After the dam-removal work began, Thompson said, a group of students from the Hoopa Valley tribe brought wild grass seeds and planted them on the exposed land that had been underwater in the reservoir.

She and others say a great deal of work remains to restore the watershed’s ecosystem and ensure healthy habitat for salmon and other fish.

“We have a lot more work to do,” Hillman said. “And I think our communities are pretty well equipped with some young people that have cut their teeth on this fight.”

Hillman attended the event with his 19-year-old son, Chaas, who was in his mother's womb when tribal members traveled to Scotland to protest at a shareholders meeting for Scottish Power, which owned PacifiCorp at the time.

Hillman said that as he watched the machinery clawing at the dam, he thought about the struggles communities have faced while the deteriorating river ecosystem has affected tribal cultures, fishing traditions and the connections among people in the Klamath River Basin.
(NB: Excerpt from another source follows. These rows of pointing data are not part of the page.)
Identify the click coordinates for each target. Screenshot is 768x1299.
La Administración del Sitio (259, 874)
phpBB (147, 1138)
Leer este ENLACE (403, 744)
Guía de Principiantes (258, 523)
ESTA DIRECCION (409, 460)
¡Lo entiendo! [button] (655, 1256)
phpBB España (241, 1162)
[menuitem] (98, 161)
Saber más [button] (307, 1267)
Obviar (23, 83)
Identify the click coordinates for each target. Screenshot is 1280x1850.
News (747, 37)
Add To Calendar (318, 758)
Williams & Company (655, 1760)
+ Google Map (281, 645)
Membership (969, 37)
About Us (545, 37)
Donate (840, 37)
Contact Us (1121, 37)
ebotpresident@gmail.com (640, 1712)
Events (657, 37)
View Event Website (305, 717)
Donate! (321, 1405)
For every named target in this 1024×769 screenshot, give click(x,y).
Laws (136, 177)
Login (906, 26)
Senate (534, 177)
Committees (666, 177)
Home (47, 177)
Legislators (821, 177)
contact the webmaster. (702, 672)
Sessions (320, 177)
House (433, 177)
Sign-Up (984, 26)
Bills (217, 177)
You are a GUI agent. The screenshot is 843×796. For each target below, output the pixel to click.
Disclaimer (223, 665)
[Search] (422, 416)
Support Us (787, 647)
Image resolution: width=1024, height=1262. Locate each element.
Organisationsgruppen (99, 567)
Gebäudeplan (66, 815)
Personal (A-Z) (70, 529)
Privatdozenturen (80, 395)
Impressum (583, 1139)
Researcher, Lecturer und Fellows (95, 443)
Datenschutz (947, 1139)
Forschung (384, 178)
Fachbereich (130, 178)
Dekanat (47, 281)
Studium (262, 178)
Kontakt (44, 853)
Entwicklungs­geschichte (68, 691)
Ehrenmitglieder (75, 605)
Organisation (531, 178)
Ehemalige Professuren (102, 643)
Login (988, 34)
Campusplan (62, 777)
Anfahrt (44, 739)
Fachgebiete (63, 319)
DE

That has included negative health effects from the loss of salmon in people's diet, he said, as well as effects on mental health and suicides among young tribal members.

Hillman said he also thought of all the people, living and dead, who helped make the undamming possible.

“There’s just been so much that’s been put into this day coming, so many people contributing to it,” Hillman said.

Taking down the dams will give the Klamath’s fish — including salmon, steelhead and lampreys — the opportunity to reconnect with their ancestral habitats. And in the same way, Hillman said, the removal of dams offers people throughout the region a chance to reconnect with the river and each other.

“It's up to us to reestablish those connections,” he said, “and renew those bonds.”